Contemporanamente, la locale associazione Solidarité féminine pour la paix et le développement intégral denunciava il conseguente aumento esponenziale di stupri. Ma cosa sta accadendo, davvero, nella zona?

Il gruppo armato da giugno ha un nome: si chiama CODECO e sarebbe guidato da un certo Ngudjolo. L’uomo è stato identificato dopo mesi di indagini volute e coordinate dal capo di stato maggiore gen. Amisi Kumba, detto Tango Fort. Si tratterebbe, secondo il maggiore Jerry Gbelo Pazonga (portavoce di Amisi), di un uomo originario della chefferie di Walendu Pitsi (da dove spesso sono partiti gli attacchi) e che avrebbe stabilito il suo quartier generale nella foresta di Wago.

Record estratti.
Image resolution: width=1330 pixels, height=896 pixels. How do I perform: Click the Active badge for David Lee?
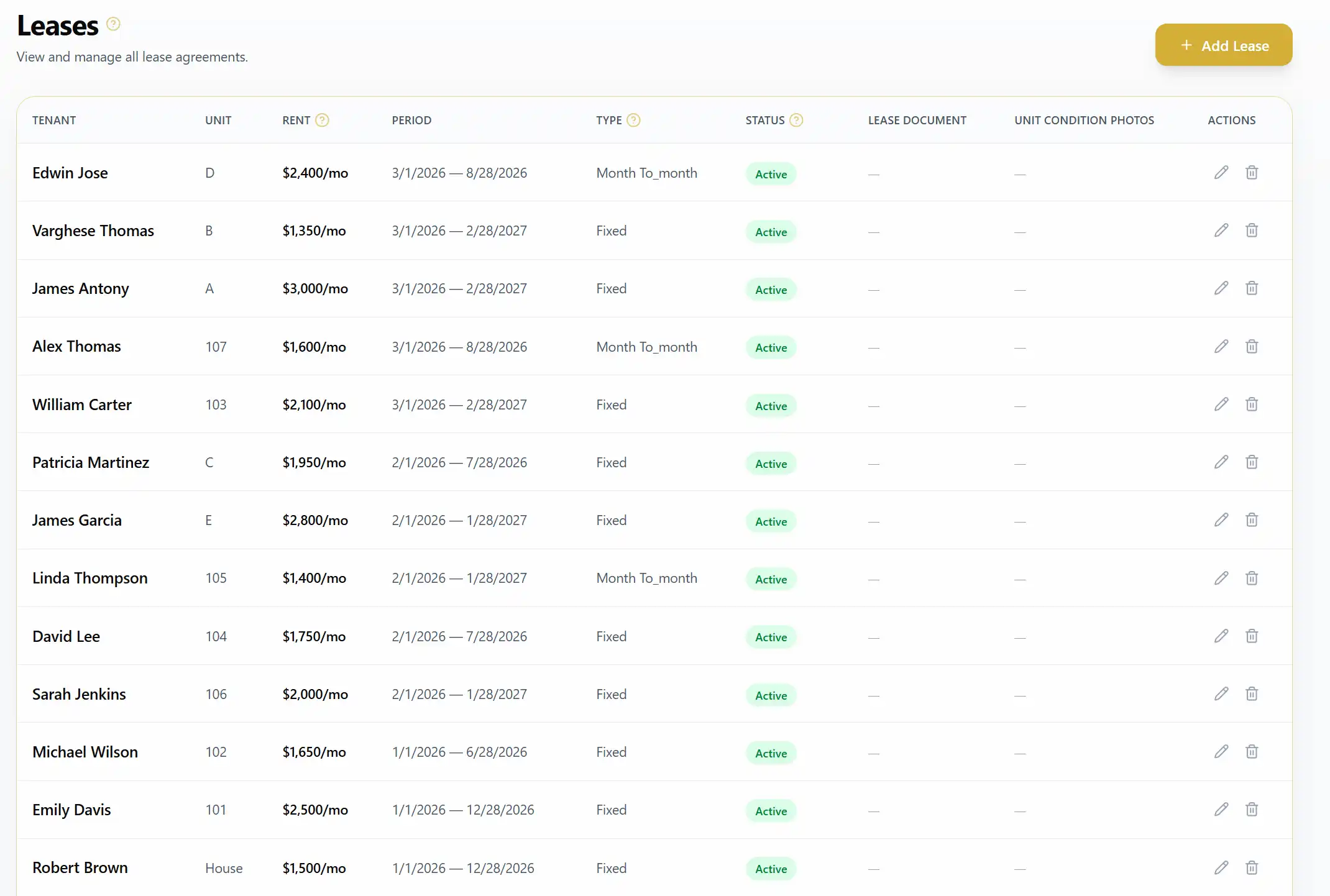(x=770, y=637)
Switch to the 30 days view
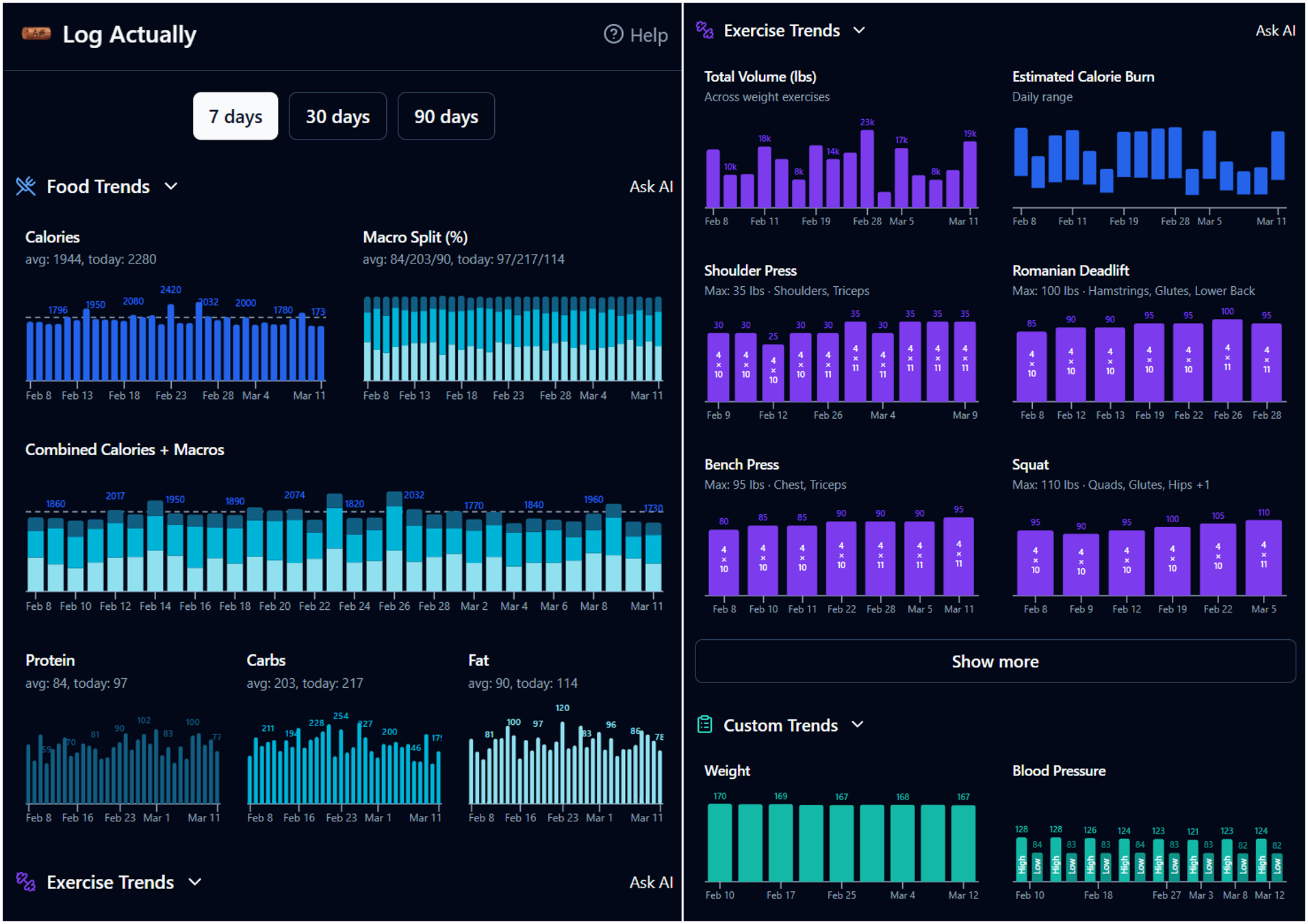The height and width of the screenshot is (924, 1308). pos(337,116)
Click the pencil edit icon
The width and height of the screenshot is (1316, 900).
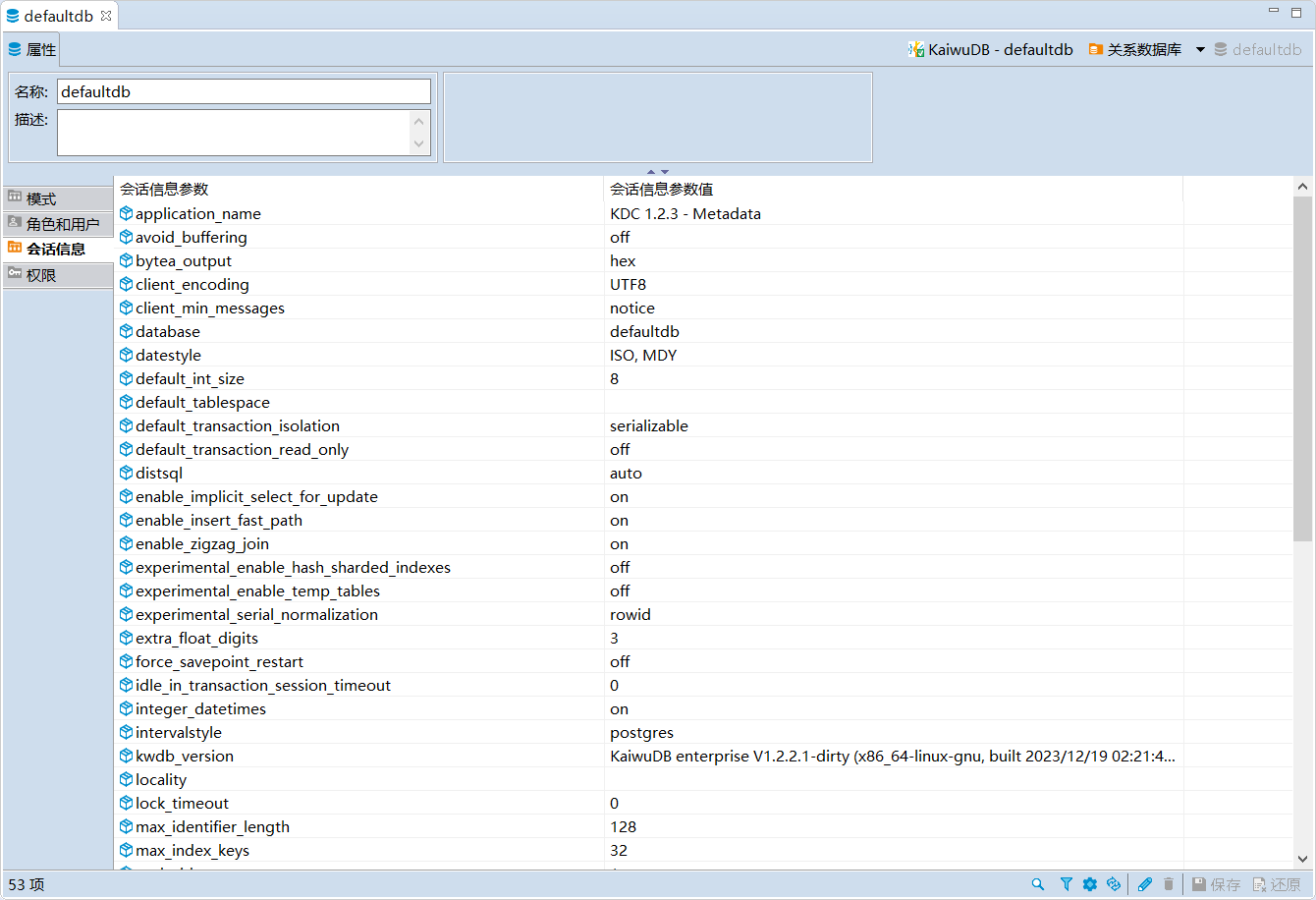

Consegna.
Stampi, dal testo sul gruppo armato CODECO, il passo che va da "Contemporanamente, la locale" fino a "davvero, nella zona?" compreso. Si basi unicamente sul testo, senza ricorrere ai record.

Svolgimento.
Contemporanamente, la locale associazione Solidarité féminine pour la paix et le développement intégral denunciava il conseguente aumento esponenziale di stupri. Ma cosa sta accadendo, davvero, nella zona?